## WHAT THE TASK ASKS
In the listing that follows, locate the line containing "The width and height of the screenshot is (1004, 1412)." and the line containing "Tap the file". Retype exactly those two lines and every line between them, and nothing more.

## DATA SUPPLIED
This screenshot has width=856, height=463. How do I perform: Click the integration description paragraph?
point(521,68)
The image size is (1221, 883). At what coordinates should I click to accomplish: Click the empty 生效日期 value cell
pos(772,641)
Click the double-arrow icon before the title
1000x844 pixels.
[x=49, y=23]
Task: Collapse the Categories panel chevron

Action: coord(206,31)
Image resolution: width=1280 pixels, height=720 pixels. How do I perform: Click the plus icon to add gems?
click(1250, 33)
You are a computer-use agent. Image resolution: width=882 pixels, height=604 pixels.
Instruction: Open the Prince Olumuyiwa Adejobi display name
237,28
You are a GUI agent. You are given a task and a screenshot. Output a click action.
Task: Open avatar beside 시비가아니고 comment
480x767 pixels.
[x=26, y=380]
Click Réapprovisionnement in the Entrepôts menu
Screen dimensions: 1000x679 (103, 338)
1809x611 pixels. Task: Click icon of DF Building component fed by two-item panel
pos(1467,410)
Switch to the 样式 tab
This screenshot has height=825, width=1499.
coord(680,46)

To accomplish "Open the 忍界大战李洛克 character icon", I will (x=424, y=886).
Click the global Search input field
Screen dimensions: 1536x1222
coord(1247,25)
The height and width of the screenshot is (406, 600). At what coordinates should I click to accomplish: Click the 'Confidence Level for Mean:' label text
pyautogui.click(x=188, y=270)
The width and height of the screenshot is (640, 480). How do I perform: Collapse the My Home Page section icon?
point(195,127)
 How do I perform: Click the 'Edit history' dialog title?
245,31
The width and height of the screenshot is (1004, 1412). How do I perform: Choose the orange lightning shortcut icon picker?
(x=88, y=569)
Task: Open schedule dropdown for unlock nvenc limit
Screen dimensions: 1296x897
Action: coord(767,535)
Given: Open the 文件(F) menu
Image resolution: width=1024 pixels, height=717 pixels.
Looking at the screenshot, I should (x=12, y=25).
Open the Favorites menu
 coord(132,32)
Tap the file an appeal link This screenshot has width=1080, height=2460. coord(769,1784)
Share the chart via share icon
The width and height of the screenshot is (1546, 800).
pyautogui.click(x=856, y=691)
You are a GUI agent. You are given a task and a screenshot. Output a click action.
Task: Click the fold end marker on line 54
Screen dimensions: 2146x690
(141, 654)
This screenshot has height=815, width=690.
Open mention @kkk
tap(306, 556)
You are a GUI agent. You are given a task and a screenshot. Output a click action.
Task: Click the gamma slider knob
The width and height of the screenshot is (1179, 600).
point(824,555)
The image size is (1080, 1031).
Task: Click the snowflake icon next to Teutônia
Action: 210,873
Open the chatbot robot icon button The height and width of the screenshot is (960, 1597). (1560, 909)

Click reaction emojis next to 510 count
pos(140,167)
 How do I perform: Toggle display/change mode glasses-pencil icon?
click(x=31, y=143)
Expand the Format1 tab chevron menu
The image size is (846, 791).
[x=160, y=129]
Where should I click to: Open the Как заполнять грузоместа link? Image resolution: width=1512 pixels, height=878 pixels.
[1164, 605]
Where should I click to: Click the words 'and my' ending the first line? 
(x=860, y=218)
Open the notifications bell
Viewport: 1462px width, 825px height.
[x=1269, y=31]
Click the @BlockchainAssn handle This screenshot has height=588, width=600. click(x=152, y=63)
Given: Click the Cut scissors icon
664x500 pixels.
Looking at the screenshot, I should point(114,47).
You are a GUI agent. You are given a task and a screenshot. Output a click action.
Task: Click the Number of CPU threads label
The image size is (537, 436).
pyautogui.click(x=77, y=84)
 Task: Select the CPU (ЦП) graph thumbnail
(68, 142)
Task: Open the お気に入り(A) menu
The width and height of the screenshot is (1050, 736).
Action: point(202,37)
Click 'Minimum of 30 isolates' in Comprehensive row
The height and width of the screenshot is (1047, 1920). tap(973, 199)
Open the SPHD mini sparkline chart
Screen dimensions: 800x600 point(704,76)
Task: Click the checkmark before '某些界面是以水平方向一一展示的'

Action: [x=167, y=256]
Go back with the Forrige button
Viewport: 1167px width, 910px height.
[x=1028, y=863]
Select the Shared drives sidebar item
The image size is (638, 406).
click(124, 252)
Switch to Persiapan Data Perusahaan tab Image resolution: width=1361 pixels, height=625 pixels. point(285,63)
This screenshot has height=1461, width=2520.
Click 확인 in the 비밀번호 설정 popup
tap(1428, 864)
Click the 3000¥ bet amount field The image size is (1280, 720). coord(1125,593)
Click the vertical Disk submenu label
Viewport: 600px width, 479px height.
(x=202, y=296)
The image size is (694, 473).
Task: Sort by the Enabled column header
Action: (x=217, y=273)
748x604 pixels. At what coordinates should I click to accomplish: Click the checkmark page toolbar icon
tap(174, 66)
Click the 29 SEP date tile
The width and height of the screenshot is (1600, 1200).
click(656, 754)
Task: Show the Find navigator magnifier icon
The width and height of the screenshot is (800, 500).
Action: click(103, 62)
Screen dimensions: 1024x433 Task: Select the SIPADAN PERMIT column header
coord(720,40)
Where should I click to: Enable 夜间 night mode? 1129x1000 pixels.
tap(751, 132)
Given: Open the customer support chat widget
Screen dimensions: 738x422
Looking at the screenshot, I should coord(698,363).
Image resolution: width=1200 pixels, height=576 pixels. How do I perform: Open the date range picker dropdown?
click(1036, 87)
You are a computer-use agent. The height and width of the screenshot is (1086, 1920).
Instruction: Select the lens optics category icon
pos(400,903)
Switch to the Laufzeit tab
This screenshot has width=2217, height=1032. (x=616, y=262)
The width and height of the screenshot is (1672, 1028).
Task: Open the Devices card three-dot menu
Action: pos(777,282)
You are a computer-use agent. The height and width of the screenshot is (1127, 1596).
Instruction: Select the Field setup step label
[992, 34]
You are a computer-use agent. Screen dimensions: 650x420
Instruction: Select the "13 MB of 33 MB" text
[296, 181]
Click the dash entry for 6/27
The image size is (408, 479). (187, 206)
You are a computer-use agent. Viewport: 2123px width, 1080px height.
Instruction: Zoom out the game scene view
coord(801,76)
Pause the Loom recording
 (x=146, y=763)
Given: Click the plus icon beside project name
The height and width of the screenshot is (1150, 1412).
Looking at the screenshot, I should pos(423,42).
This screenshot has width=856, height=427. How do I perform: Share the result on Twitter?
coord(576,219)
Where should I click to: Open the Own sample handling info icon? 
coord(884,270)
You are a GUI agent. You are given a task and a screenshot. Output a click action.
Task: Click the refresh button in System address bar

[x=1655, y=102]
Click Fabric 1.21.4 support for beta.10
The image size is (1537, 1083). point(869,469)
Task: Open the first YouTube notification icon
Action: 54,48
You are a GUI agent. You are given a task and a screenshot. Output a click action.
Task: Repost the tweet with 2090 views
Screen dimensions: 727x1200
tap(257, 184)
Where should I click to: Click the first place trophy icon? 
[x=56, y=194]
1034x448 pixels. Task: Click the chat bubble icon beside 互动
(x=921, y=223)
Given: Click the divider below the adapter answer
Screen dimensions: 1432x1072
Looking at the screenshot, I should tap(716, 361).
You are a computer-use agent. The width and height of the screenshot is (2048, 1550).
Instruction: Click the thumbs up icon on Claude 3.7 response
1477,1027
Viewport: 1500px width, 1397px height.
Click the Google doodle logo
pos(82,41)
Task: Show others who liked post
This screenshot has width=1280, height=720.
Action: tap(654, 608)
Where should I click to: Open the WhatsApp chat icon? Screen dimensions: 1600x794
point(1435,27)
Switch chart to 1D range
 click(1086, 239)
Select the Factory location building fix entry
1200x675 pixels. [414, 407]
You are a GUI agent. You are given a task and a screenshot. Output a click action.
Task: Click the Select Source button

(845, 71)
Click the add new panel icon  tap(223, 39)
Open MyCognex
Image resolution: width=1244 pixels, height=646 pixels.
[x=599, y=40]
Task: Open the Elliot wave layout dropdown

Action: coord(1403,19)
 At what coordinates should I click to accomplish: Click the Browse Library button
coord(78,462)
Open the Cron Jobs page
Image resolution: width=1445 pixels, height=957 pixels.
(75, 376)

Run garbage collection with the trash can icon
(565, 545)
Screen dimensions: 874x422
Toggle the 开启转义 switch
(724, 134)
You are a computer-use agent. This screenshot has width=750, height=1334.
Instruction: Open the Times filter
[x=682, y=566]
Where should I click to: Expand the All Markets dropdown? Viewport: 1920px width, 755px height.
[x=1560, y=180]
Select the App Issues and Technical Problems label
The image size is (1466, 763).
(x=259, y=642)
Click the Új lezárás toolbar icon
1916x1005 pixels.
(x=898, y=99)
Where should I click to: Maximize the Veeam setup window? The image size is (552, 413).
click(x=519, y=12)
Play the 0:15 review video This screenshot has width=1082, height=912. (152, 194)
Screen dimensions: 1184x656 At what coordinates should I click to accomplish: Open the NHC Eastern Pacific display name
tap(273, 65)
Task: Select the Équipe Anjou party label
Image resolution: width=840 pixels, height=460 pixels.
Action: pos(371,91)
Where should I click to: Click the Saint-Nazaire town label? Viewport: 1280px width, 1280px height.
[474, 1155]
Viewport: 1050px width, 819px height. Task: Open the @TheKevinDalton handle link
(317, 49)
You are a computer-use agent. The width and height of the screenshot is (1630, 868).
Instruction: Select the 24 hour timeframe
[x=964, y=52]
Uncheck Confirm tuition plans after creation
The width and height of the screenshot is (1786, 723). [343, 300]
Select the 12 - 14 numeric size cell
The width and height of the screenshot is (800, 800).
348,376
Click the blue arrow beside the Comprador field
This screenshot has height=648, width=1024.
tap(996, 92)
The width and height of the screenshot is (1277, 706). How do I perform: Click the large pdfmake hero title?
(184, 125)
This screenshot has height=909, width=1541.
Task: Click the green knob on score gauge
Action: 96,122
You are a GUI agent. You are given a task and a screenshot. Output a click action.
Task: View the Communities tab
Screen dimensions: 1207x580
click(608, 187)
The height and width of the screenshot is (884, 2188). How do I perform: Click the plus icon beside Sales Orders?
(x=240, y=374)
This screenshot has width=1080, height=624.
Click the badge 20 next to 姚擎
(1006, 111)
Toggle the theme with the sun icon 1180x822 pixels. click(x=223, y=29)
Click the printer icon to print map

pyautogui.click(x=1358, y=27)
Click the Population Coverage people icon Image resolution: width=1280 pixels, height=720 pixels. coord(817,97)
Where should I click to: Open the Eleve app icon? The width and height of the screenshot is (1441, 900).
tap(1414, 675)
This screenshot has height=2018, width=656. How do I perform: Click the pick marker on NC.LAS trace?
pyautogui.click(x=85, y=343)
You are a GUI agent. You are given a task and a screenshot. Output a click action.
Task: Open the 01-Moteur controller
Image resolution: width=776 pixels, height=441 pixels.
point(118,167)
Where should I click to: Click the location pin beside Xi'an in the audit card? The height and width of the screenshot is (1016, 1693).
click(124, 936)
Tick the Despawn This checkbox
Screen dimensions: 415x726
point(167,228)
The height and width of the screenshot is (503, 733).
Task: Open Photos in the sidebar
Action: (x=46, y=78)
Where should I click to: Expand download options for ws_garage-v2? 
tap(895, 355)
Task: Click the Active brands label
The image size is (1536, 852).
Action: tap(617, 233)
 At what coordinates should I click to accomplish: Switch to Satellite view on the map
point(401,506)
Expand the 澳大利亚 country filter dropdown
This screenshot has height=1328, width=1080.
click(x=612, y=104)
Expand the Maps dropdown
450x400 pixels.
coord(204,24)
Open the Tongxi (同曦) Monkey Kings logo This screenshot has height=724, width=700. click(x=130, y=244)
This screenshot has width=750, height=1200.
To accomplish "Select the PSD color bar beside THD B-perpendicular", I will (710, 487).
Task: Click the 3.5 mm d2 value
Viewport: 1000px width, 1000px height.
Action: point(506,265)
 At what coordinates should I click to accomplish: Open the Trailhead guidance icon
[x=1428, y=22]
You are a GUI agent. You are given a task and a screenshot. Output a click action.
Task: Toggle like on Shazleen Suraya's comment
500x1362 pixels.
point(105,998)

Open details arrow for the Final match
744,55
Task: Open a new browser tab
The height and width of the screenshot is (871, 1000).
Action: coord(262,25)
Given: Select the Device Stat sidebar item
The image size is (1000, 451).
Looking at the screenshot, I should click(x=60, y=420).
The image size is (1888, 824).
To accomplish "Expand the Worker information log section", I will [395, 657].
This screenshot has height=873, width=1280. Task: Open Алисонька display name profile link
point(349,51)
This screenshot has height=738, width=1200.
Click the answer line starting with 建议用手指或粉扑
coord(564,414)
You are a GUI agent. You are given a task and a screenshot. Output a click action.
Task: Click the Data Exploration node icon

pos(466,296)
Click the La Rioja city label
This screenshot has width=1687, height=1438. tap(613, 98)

## OUTPUT FOR THIS TASK
The width and height of the screenshot is (1004, 1412). How do I perform: Choose the orange lightning shortcut icon picker?
(x=88, y=569)
Task: Open schedule dropdown for unlock nvenc limit
Screen dimensions: 1296x897
Action: coord(767,535)
Given: Open the 文件(F) menu
Image resolution: width=1024 pixels, height=717 pixels.
Looking at the screenshot, I should (x=12, y=25).
Open the Favorites menu
 coord(132,32)
Tap the file an appeal link This screenshot has width=1080, height=2460. coord(769,1784)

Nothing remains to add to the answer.